The boiler in my place is knackered, so I'm typing this wrapped up and hoping that the laptop heat will warm my legs. Once I get going it'll be fine (for I am completely cleaning and rejigging my flat). Any typos are due to me not being able to feel my fingers.
On our data terminals we have a 'special information' section, often this causes more problems than it solves.
"Elderly woman, unwell, called by relative not on scene, ring three times so she thinks it's her relative calling or she won't open the door".
What?
Now, we don't have extended contact with patients, but what we do is try to form some sort of relationship with them. Sometimes I take on a parent role while the patient is the child, sometimes it's a partnership and sometimes I'm the child and the patient is the parent. It all depends on what works with the patient. It's one of the skills that we ambulance people develop - to quickly determine the best way to approach the patient.*
What we don't do is start off with a deceit. It's never going to go well if the first contact that you have with the patient is to trick them.

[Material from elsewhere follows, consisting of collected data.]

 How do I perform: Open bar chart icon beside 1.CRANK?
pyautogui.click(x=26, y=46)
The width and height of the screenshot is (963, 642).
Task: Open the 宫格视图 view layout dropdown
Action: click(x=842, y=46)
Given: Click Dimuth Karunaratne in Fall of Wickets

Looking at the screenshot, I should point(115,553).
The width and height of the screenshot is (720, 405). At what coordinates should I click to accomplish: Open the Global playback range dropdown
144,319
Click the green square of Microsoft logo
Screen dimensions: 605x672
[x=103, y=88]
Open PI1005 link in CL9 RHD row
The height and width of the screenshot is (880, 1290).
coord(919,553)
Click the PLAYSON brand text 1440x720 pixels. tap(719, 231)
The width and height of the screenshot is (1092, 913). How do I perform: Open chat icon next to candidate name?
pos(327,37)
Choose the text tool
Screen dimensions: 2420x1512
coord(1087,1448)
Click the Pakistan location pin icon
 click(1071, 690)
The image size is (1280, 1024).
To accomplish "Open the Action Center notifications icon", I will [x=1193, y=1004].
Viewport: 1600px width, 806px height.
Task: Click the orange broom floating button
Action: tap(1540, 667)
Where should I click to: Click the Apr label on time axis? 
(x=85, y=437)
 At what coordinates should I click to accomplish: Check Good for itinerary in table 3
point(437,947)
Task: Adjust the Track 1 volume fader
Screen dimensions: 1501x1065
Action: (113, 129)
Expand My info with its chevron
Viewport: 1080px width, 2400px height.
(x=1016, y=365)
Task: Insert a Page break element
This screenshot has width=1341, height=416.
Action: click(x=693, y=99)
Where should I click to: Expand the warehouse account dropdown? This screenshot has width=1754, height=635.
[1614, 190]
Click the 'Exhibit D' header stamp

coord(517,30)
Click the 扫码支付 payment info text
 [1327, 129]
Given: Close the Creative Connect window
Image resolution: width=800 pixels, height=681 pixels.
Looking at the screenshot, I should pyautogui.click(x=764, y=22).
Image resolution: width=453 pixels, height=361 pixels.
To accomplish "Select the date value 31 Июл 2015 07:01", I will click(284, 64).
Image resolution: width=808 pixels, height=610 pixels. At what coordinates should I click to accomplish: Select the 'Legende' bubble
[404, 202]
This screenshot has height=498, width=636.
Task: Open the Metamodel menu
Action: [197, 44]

Things tend to go downhill from there.
We were cancelled for a higher priority call (probably a twenty year old with the sniffles, so it goes) but I wondered what I would have done had I arrived on scene only to be greeted by a closed street door.
The options are simple assuming that the relative isn't nearby.
- Knock normally and hope that the patient opens the door. It's unlikely that she would. Then shout through the letterbox that we are an ambulance who've been called by her relative. Lots of elderly people try to avoid going to hospital (they aren't daft - people die in hospital), so that wouldn't guarantee success.
- Knock three times. The patient then opens the door expecting to see her relative and instead there is a 6'1" tall stranger in green asking if her can remove her from the house. I can't see anything possibly going wrong with that.
- Knock normally, give up and wait for the relative to make their own way down to the house. This may take some time depending on how far away the relative is.
- Knock normally and when she doesn't answer get the police to kick down her door. Hmmm I suspect (quite rightly) that the police might refuse to do this.
- Be grateful I'm cancelled off the job and am on my way to do something far less stressful.
My job is simple - most folks could do it with the right bit of training - but it can get very complicated over the strangest detail.
*I used to know all the special names for this sort of thing, and much, much more. Now it's so soaked into the very fibre of my being and I've forgotten the 'proper' terminology because I use it unconsciously. I'll leave it to the experts to use the long and impressive words.